Earthquakes I can’t erase 


I have a habit of doodling on my hands with pen

It’s like my habit of writing about people as if I’m in love with them

Deliberately temporary from beginning to end

And easy to wash down the sink 


Watch the ink bleed from my skin

Thumb, index, middle, ring-

Can we still call it that if it’ll never wear one?

-Red string tethered to my pinky


I never fancied the “prose” in “propose”

I much prefer poetry

 

Piercings

Tip Toeing on pins and needles

I’ve only ever looked down 

Not savoring the flight,

Too busy anticipating the fall


It takes less time for me to fall in love

Than it does for me to realize it 

And when I do, it’s near impossible

To distinguish the feeling from dread


When I was younger, I wondered, 

“Who would get hurt voluntarily?

Let alone for the sake of beauty?”

At fifteen, I surrendered to curiosity


Found comfort in the weight

Forgot the sting

The precise pain


Now I’m sixteen going on seventeen 

And I’ve been conditioned to think

That I must hurt before I heal


Surely Cupid’s arrow is ineffective

Unless it’s fletching-deep into my chest

Breath fleeing fast from my lungs

Isn’t that how it’s supposed to feel like?

 

Scars Half-Healed

Sue me if I had a penny for each pickup line reserved for your ears only

“Is your name Selene? Because you mean the moon to me”


Tell me your stories

And I’ll tell you mine

Cradle your concerns

Tender traces down your spine


The ghosts of bruises

The bend of your back

The lines of your wrinkles

The curve of your cheekbones


Please pick up the phone, I don’t like waking up alone”

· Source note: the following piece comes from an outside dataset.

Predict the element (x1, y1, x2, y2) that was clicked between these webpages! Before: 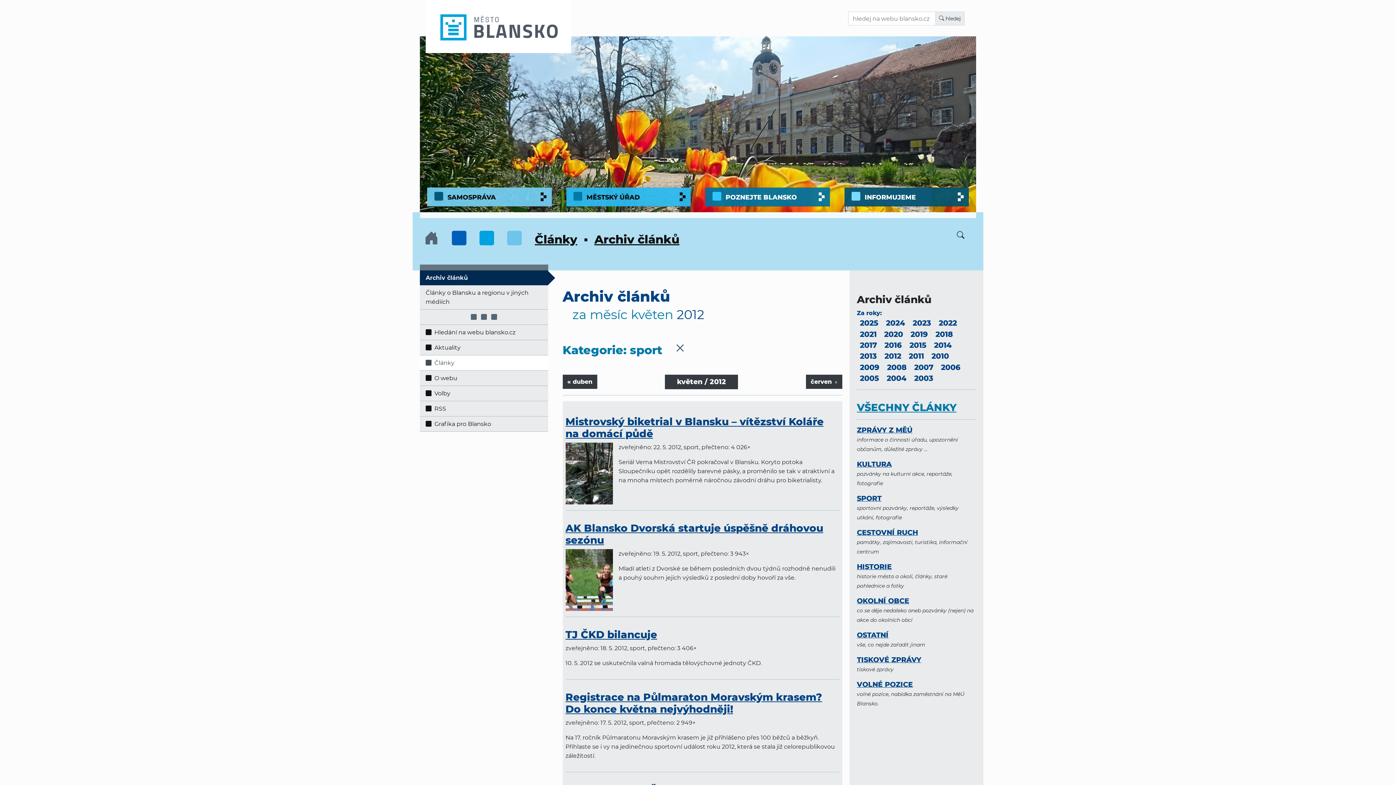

The past leaves an unshakable shadow


But I’ve come to understand the power names hold

As I see “Abigail Elina Handojo”

On the return address of love letters

Never the recipient 


More certainly chiseled on a grave

Than printed on marriage records

The historians won’t call us what we were

But the artists will


And I’ll say, “My dear, don’t you know your heart belongs in your chest, not on your sleeve?”

And you’ll say, “How else could it be within your reach?”